Покорялись руки бедные, обнимали сгоряча, и взвивались пальцы белые у цыгана скрипача.
Он опускался на колени, смычком далеким обольщал и тонкое лицо калеки к высоким звездам обращал.
...А под утро в спальне темной тихо свечку зажигал, перстенек, мизинцем теплый, он в ладони зажимал.
И смотрел, смотрел печально, как, счастливая сполна, безрассудно и прощально эта женщина спала.
Надевала платье черное и смотрела из дверей, как к крыльцу подводят чопорных, приозябших лошадей.
Поцелуем долгим, маетным приникал к ее руке, становился тихим, маленьким колокольчик вдалеке.
О высокие клавиши разбивалась рука. Как над нею на кладбище трава глубока.
МАЗУРКА ШОПЕНА
Какая участь нас постигла, как повезло нам в этот час, когда бегущая пластинка одна лишь разделяла нас!
Сначала тоненько шипела, как уж, изъятый из камней, но очертания Шопена приобретала все слышней.
И тоненькая, как мензурка внутри с водицей голубой, стояла девочка-мазурка, покачивая головой.
Как эта с бедными плечами, по-польски личиком бела, разведала мои печали и на себя их приняла?
Она протягивала руки и исчезала вдалеке, сосредоточив эти звуки в иглой расчерченном кружке.
ВУЛКАНЫ
Молчат потухшие вулканы, на дно их падает зола.
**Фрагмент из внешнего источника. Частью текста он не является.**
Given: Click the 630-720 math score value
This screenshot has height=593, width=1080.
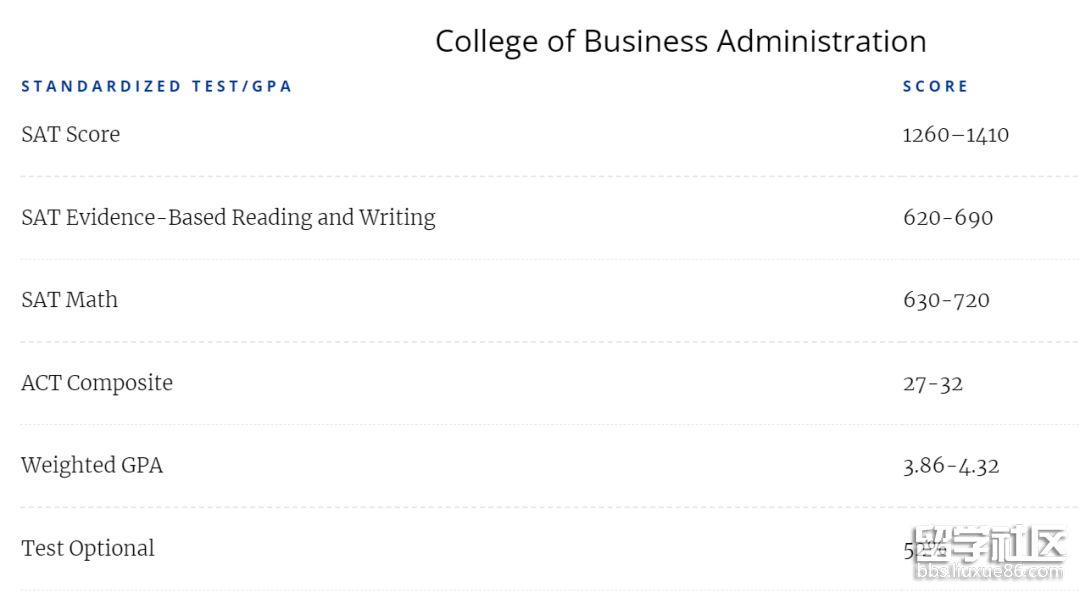Looking at the screenshot, I should tap(946, 300).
Там отдыхают великаны после содеянного зла.
Все холоднее их владенья, все тяжелее их плечам, но те же грешные виденья являются им по ночам.
Им снится город обреченный, не знающий своей судьбы, базальт, в колонны обращенный и обрамляющий сады.
Там девочки берут в охапки цветы, что расцвели давно, там знаки подают вакханки мужчинам, тянущим вино.
Все разгораясь и глупея, там пир идет, там речь груба. О девочка моя, Помпея, дитя царевны и раба!
В плену судьбы своей везучей о чем ты думала, о ком, когда так храбро о Везувий ты опиралась локотком?
Заслушалась его рассказов, расширила зрачки свои, чтобы не вынести раскатов безудержной его любви.
И он челом своим умнейшим тогда же, на исходе дня, припал к ногам твоим умершим и закричал: "Прости меня!"
САДОВНИК
Я не скрипеть прошу калитку, я долго около стою. Я глажу тонкую калину по загорелому стволу.
И, притаясь в листве веселой, смеюсь тихонько в кулаки. Вот он сидит, мой друг высокий, и починяет башмаки.
Смешной, с иголкою и с дратвой, еще не знает ничего, а я кричу свирепо: "Здравствуй!" и налетаю на него.
А он смеется или плачет и топчет грядки босиком, и красный сеттер возле пляшет, в меня нацелясь языком.
Забыв в одной руке ботинки, чудак, садовник, педагог, он в подпол лезет и бутылки из темноты мне подает.
Он бегает, очки роняя, и, на меня взглянув тайком, он вытирает пыль с рояля своим рассеянным платком.
Ах, неудачник мой, садовник! Соседей добрых веселя, о, сколько фруктов несъедобных он поднял из тебя, земля!
Я эти фрукты ем покорно. Они солены и крепки, и слышно, как скребут по горлу семян их острых коготки.
И верю я одна на свете, что зацветут его сады, что странно засияют с веток их совершенные плоды.
Он говорит: - Ты представляешь быть может, через десять лет ты вдруг письмо мне присылаешь, а я пишу тебе в ответ...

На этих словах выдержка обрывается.